In recent posts I shared with you how a quantum computer works using the nature qubits vs. the electronic switches, the transistors set for 0, and 1 in our everyday electronics. We know the ability of the qubits to maintain a superposition (both 0 and 1 and anything in between!) is the key to an exponential computation capability, far beyond todays super computers. We now know, even a 72 qubit quantum machine, if running at high fidelity and long coherence time can outperform our best super computers.
In this post, I explore how to assess a quantum computer based on methods of production. It is worth mention that all new trends of quantum computing that is explored today require a set of classical computers for control of the system.
For example, an Ion trapping system, or a superconducting system, even a quantum annealing QPU requires classical computers for controlling tasks such as initializing qubits at the ground state, read and process the output, finally to present solution via classical computer outputs.
Recently when learning about the Shor's algorithm, I found out that many tasks performed by classical computers and then the most challenging part - the process of implementing "period-finding algorithm," which is really equivalent to "prime number factoring" - sent out as a subroutine to the quantum computer.
So, what that said, how do we assess a quantum computer system. A system means, users can use the system without knowing exactly what is happening behind the scene. It means using the Q computer same as how we use our computers and smartphones. That is a system.
As I learned from reading the Quantum Computing: An Applied Approach, The book provides a checklist worth analyzing. Note that you download the entire book using that link from the publisher's website.
Universality
Fidelity
Scalability
Qubits
Circuit depth
Logical connectivity
Cloud access
Universality means if the machine, the system presented is whether a Turning-complete, or a universal. The device may be a non-universal annealer. See my posts on Di Vincenzo quantum computation specifications.
what it means a two-level system made of ensemble of atoms, ions, photons, etc., but whether the atoms (qubits) are not individually addressable. If that's the case, the system fails the Di Vincenzo test.

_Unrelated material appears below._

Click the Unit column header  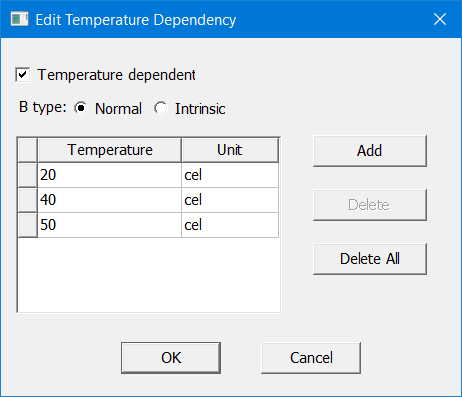click(x=230, y=150)
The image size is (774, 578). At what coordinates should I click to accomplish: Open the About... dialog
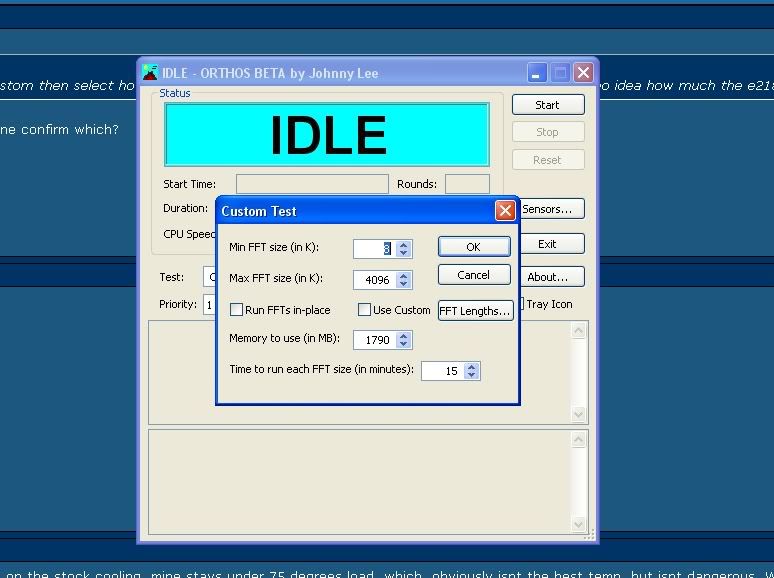(x=547, y=277)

Fidelity means the ability for qubit to remain in coherence through a computation calculated as 1 minus the error rate (1 - ER). The critical part is the 1 or 2 qubit operation fidelity. You see, fidelity is harder to maintain when spanning 2 qubits with a CNOT gate. The example is when you apply single qubit operators, for example, as X or Y. You need long coherence and high fidelity for computation.
Scalability means if the system is capable of scaling to 10 to the power of 6 qubits or even go beyond. The current era called NISQ (noisy intermediate scale quantum) and current quantum computer designers working hard to scale up. Even 72 qubit system can do very useful things for humanity if running at high fidelity and long coherence. The Fault Tolerant era is about 5-10 years away, but breakthroughs can occur any time. I have my ears to the ground.
Qubits means the number of qubits. In this topic, there are many challenges such as avoid Cross-Talk of adjacent qubits. There are many different architectures for qubits.
Circuit depth refers to the number of operations we can run before the coherence breaks down. Imagine a 1 million qubit quantum computer but user can not process more than a few operations before coherence collapse. This system has low value.
Logical connectivity refers to this question: Can we run a two qubit gate on any pair of qubits from the chain, or only for certain pairs? The reason is that "limited logical connectivity" although can be mitigated by inserting SWAP operations (inside the algorithm to simulate greater connectivity) translates to more noise. More noise produces a noisy output.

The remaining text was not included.